Like all requestAnimationFrame functions, this will be called 60 times every second, creating our smooth 60 FPS 3D render animation. Every frame we’ll have the cube rotate on both the x and y axis by .04 of a radian. It might make sense to use ‘Math.PI / some number’ for units here but sticking with a basic number is fine for now. After the rotation is applied we have to remember to call our renderer.render function to display the change.

Cool but we’re missing something. We have no light.

Let There Be Light

The real power of 3D rendering comes from how it is able to deal with light sources to create realistic looking scenes. How reflective our materials are, shadows, how colors appear, ect. all rely on light.

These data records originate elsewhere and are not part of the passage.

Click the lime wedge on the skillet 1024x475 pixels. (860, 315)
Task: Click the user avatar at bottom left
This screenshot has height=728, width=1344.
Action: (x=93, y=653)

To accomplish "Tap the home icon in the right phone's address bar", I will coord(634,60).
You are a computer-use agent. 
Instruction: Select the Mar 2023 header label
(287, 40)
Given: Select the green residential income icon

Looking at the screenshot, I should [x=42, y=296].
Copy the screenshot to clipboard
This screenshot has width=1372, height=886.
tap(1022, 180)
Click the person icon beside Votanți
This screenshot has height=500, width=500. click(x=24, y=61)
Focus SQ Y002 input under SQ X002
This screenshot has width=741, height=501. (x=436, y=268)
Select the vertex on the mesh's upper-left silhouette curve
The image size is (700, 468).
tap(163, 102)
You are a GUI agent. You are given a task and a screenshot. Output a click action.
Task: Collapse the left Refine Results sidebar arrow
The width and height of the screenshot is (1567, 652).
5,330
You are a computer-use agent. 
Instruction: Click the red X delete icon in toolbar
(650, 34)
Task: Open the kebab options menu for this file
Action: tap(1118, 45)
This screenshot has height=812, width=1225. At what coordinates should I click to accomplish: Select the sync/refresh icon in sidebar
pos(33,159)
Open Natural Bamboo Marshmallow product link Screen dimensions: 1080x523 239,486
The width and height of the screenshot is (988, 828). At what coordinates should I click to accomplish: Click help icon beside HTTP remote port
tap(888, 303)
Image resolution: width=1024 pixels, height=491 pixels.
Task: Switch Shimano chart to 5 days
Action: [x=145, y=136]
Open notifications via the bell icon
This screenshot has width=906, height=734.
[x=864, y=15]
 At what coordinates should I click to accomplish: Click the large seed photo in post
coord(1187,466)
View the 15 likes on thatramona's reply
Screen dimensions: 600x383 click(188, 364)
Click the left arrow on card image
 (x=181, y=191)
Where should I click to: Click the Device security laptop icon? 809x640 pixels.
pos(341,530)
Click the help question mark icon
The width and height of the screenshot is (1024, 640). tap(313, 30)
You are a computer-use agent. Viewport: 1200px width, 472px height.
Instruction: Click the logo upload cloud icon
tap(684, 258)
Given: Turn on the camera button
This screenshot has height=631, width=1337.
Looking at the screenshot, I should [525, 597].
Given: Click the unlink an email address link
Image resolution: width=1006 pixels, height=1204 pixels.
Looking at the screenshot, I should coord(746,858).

Let’s start with the most basic form of light in Three.js with new Ambient Light.

var ambientLight = new THREE.AmbientLight ( 0xffffff, 0.5)
scene.add( ambientLight )

Create a light source, tell it the color (white in our case), and how intense is should be. Ambient light is omnipresent and applied to everything equally. It cannot cast shadows because it has no direction. It will just change how our colors appear.

Next let’s create a Point Light. Think of this as our lightbulb. Light from this will spread in all directions equally from the point of origin.

var pointLight = new THREE.PointLight( 0xffffff, 1 );
pointLight.position.set( 25, 50, 25 );
scene.add( pointLight );

We’ll make this light white, but more intense. Also since there is a direct to PointLight, we’ll need to give it a position. We’ll put it to the upper right, and behind our cube.

The last piece of the puzzle is changing our cube material. Remember we picked the most basic material that didn’t interact with light, but now we have light sources to work with. Let’s edit our material code from before to:

var material = new THREE.MeshStandardMaterial( { color: 0xff0051 })

All we changed was instead of using THREE.MeshBasicMaterial, we’re now using MeshStandardMaterial which is the standard physically based material.

Now let’s finish up by practicing adding another element to the scene. We’ll make another box, but this time bigger, and a different material that allows us to make it transparent and use the built in ‘wireframe’ property.

var geometry = new THREE.BoxGeometry( 3, 3, 3)
var material = new THREE.MeshBasicMaterial( {
color: "#dadada", wireframe: true, transparent: true
})
var wireframeCube = new THREE.Mesh ( geometry, material )
scene.add( wireframeCube )

Next let’s add another animation to make the new cube move.

function animate() {
requestAnimationFrame( animate )
cube.rotation.x += 0.04;
cube.rotation.y += 0.04;
wireframeCube.rotation.x -= 0.01;
wireframeCube.rotation.y -= 0.01;

renderer.render( scene, camera )
}
animate()

We’ll use a similar rotation, but slower and now you have it!

My final index.js file is here with small additions. Mess around with the settings, change things up, try adding new elements and reading through the docs to get a better feel.